§ **Exercise goal**:
Extract everything in the commit notice below from "Setting copy=False when" down to "insertions(+), 5 deletions(-)", copying it word for word.

§ **Document**:
This is an automated email from the ASF dual-hosted git repository.
alenka pushed a commit to branch main
in repository https://gitbox.apache.org/repos/asf/arrow.git
The following commit(s) were added to refs/heads/main by this push:
new 1140a53f51 GH-34703: [Python] Set copy=False explicitly when creating
a pandas Series (#34593)
1140a53f51 is described below
commit 1140a53f51a35c37008d97d43b2d00cff4ae2caa
Author: Patrick Hoefler <[email protected]>
AuthorDate: Thu Mar 23 07:07:18 2023 -0400
GH-34703: [Python] Set copy=False explicitly when creating a pandas Series
(#34593)
### Rationale for this change
pandas will change the default for creating a Series from an array (numpy,
arrow, ...) to copy=True when Copy-on-Write is enabled. To avoid this when
using it internally, we have to specify copy=False explicitly.
### What changes are included in this PR?
Setting copy=False when creating a Series
### Are these changes tested?
This is equivalent to the current default behavior, so no reason to add any
additional tests.
### Are there any user-facing changes?
no
cc @ jorisvandenbossche
* Closes: #34703
Authored-by: Patrick Hoefler <[email protected]>
Signed-off-by: Alenka Frim <[email protected]>
---
python/pyarrow/array.pxi | 6 +++---
python/pyarrow/pandas_compat.py | 4 ++--
2 files changed, 5 insertions(+), 5 deletions(-)
diff --git a/python/pyarrow/array.pxi b/python/pyarrow/array.pxi
index 4f8f9b6bf9..778d59058f 100644
--- a/python/pyarrow/array.pxi
+++ b/python/pyarrow/array.pxi
@@ -1664,7 +1664,7 @@ cdef _array_like_to_pandas(obj, options, types_mapper):
else:
dtype = None
- result = pandas_api.series(arr, dtype=dtype, name=name)
+ result = pandas_api.series(arr, dtype=dtype, name=name, copy=False)
if (isinstance(original_type, TimestampType) and
original_type.tz is not None and
@@ -3065,7 +3065,7 @@ cdef class ExtensionArray(Array):
# pandas ExtensionDtype that implements conversion from pyarrow
if hasattr(pandas_dtype, '__from_arrow__'):
arr = pandas_dtype.__from_arrow__(self)
- return pandas_api.series(arr)
+ return pandas_api.series(arr, copy=False)
# otherwise convert the storage array with the base implementation
return Array._to_pandas(self.storage, options, **kwargs)
@@ -3169,7 +3169,7 @@ cdef object get_values(object obj, bint* is_series):
result = obj
is_series[0] = False
else:
- result = pandas_api.series(obj).values
+ result = pandas_api.series(obj, copy=False).values
is_series[0] = False
return result
diff --git a/python/pyarrow/pandas_compat.py b/python/pyarrow/pandas_compat.py
index a6de60e87b..00e8613717 100644
--- a/python/pyarrow/pandas_compat.py
+++ b/python/pyarrow/pandas_compat.py
@@ -1015,9 +1015,9 @@ def _extract_index_level(table, result_table, field_name,
values = values.copy()
if isinstance(col.type, pa.lib.TimestampType) and col.type.tz is not None:
- index_level = make_tz_aware(pd.Series(values), col.type.tz)
+ index_level = make_tz_aware(pd.Series(values, copy=False), col.type.tz)
else:
- index_level = pd.Series(values, dtype=values.dtype)
+ index_level = pd.Series(values, dtype=values.dtype, copy=False)
result_table = result_table.remove_column(
result_table.schema.get_field_index(field_name)
)

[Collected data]
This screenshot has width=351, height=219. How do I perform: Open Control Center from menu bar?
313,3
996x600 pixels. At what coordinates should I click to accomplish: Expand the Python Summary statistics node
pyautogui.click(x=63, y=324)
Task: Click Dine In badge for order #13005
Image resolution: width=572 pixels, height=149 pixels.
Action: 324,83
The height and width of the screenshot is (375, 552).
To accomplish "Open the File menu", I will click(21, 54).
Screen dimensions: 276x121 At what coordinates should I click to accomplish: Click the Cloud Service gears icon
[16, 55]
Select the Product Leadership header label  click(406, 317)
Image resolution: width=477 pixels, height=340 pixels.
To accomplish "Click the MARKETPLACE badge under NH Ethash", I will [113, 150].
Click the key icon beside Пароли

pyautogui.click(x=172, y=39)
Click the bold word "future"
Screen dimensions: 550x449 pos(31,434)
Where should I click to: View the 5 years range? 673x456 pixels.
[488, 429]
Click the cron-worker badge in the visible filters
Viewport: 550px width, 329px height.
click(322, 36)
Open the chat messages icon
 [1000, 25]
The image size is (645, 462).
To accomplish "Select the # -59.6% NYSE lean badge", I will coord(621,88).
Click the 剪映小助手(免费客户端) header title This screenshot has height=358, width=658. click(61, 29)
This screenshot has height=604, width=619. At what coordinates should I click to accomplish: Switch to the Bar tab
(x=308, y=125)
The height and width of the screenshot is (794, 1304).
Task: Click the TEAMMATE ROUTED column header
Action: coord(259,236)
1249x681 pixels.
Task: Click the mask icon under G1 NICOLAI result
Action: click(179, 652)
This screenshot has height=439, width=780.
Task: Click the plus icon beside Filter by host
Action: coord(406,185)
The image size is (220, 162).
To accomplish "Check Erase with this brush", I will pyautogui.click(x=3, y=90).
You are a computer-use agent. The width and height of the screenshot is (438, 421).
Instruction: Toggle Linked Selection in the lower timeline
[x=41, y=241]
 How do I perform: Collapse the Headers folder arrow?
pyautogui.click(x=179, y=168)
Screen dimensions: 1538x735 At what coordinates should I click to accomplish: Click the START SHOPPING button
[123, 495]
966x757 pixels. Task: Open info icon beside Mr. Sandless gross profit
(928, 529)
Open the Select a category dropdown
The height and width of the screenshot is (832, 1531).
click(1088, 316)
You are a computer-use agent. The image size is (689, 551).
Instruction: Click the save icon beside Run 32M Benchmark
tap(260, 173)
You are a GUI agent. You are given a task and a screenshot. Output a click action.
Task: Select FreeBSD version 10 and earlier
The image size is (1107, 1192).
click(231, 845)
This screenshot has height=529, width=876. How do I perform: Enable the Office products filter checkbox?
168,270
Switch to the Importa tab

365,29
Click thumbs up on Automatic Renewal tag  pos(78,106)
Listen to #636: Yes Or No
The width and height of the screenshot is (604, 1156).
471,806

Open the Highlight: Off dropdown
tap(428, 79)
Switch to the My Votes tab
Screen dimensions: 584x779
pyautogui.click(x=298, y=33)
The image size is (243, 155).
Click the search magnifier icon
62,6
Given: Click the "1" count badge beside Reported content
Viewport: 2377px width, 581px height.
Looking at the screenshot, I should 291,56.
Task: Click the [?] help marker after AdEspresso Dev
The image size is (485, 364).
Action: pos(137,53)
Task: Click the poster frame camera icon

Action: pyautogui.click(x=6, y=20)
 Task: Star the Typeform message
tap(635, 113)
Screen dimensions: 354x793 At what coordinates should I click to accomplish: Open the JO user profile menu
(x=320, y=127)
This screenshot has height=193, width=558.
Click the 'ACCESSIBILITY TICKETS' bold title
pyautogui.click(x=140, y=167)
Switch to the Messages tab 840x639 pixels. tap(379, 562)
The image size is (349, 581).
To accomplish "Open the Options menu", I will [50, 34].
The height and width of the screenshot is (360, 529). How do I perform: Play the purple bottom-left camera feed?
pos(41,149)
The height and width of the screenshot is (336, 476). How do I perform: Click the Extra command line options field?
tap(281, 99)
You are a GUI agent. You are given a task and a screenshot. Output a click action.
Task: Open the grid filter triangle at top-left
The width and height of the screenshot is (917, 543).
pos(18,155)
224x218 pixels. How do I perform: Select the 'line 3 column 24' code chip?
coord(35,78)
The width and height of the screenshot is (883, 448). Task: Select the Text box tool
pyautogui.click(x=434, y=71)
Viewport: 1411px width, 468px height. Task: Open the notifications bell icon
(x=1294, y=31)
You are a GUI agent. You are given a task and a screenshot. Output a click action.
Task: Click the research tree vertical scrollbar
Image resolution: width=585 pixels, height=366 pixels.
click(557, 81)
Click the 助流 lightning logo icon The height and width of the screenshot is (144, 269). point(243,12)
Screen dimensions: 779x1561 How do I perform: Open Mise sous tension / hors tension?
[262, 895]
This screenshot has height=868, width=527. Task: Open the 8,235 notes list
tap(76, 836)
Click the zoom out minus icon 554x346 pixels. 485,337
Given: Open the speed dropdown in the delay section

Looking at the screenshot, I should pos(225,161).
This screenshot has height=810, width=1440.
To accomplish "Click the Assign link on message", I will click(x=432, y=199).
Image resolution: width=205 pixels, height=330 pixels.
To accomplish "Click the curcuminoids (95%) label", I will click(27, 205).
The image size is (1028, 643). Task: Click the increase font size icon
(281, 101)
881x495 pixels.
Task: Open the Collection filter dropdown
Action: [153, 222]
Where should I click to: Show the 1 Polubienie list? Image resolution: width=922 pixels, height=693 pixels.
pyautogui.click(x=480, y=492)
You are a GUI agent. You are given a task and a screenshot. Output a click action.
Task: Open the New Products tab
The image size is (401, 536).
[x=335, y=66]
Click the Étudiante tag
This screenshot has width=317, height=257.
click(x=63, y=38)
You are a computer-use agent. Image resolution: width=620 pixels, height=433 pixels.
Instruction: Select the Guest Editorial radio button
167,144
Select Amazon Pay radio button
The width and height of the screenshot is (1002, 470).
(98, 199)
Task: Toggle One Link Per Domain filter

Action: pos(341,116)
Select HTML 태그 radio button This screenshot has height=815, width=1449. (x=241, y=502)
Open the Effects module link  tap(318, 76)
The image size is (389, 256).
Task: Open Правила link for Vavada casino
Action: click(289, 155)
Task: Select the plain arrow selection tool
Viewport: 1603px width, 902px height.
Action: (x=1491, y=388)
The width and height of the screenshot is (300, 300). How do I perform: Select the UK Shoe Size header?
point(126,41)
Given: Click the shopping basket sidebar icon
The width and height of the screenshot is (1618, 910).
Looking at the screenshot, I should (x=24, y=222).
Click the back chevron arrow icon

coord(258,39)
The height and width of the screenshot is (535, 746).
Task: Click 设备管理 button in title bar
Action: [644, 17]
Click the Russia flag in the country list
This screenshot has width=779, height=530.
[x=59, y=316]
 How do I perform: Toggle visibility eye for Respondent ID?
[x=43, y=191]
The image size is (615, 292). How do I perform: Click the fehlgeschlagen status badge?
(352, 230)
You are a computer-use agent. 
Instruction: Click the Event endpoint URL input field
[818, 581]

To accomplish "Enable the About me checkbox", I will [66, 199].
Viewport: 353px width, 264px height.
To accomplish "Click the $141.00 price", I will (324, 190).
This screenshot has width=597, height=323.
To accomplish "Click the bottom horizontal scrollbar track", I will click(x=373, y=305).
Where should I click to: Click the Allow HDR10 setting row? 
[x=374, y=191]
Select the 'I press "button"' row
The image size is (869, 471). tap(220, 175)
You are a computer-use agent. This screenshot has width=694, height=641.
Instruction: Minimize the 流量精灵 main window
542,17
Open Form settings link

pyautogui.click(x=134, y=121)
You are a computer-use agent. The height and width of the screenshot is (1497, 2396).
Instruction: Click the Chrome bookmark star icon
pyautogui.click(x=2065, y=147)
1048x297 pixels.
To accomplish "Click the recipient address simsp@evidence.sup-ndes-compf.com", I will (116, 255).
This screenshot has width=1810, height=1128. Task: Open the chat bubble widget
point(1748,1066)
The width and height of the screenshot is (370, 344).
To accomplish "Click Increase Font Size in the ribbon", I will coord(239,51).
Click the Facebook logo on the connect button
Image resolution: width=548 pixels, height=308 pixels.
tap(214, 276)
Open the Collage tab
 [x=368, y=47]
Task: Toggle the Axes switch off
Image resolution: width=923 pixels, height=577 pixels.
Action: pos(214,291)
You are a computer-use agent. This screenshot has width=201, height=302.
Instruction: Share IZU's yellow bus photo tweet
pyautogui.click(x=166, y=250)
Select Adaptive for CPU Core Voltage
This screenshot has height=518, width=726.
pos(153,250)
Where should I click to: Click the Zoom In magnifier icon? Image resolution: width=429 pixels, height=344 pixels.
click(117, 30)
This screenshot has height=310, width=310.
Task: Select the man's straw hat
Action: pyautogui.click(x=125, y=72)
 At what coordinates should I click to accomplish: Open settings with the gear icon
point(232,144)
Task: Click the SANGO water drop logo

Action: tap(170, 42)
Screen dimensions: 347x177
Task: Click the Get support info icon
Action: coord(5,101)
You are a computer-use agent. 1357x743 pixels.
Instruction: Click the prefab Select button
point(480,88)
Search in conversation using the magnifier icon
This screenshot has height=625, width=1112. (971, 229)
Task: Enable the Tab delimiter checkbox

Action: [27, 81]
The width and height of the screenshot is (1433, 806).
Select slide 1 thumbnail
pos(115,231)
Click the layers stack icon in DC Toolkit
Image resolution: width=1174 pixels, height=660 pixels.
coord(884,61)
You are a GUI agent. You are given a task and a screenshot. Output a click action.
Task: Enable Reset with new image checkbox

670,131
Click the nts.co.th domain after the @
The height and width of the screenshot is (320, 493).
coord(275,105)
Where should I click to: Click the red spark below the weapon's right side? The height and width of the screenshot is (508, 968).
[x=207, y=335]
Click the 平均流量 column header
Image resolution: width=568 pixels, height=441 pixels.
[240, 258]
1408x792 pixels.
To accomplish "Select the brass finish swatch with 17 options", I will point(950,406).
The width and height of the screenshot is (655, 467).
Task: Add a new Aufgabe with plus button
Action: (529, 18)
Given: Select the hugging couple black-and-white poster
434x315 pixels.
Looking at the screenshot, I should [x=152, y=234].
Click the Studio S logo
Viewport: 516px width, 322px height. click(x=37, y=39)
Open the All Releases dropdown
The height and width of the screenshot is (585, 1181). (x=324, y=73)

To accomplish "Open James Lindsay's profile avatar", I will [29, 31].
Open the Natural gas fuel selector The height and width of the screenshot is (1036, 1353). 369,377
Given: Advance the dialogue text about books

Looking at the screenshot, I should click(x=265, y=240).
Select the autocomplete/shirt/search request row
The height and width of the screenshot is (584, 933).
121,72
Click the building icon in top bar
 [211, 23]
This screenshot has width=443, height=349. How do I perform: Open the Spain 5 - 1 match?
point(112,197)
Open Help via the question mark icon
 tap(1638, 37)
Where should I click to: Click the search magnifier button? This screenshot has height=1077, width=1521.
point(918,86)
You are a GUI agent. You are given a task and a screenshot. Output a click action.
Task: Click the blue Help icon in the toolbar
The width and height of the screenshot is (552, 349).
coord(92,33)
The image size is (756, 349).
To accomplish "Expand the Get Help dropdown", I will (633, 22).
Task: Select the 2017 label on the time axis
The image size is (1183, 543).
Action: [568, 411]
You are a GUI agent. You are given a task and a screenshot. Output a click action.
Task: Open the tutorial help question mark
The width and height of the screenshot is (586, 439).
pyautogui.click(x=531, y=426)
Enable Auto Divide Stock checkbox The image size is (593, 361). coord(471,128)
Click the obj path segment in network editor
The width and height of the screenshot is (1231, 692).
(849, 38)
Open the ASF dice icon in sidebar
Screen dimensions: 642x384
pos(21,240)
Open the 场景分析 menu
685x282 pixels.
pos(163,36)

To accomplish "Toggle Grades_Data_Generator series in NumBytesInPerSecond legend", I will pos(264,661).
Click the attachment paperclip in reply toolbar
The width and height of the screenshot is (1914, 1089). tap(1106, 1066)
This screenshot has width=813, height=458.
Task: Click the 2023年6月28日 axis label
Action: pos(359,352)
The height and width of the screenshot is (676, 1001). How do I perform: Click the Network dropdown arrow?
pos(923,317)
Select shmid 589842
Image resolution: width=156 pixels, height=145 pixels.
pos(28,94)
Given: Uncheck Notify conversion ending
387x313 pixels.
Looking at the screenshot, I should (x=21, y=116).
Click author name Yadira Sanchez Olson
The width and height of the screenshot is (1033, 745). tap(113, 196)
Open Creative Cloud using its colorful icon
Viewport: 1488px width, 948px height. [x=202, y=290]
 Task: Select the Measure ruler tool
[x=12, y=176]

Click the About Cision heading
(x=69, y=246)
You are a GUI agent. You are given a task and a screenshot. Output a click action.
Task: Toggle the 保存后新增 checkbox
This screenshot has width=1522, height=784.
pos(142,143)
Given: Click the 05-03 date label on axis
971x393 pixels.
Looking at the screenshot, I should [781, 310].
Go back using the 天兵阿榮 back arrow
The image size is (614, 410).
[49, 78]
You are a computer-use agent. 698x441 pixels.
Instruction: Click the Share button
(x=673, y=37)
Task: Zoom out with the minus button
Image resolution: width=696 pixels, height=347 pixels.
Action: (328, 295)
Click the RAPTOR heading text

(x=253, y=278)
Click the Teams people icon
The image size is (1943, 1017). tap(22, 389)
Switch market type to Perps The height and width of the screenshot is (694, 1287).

§ **Problem solution**:
Setting copy=False when creating a Series
### Are these changes tested?
This is equivalent to the current default behavior, so no reason to add any
additional tests.
### Are there any user-facing changes?
no
cc @ jorisvandenbossche
* Closes: #34703
Authored-by: Patrick Hoefler <[email protected]>
Signed-off-by: Alenka Frim <[email protected]>
---
python/pyarrow/array.pxi | 6 +++---
python/pyarrow/pandas_compat.py | 4 ++--
2 files changed, 5 insertions(+), 5 deletions(-)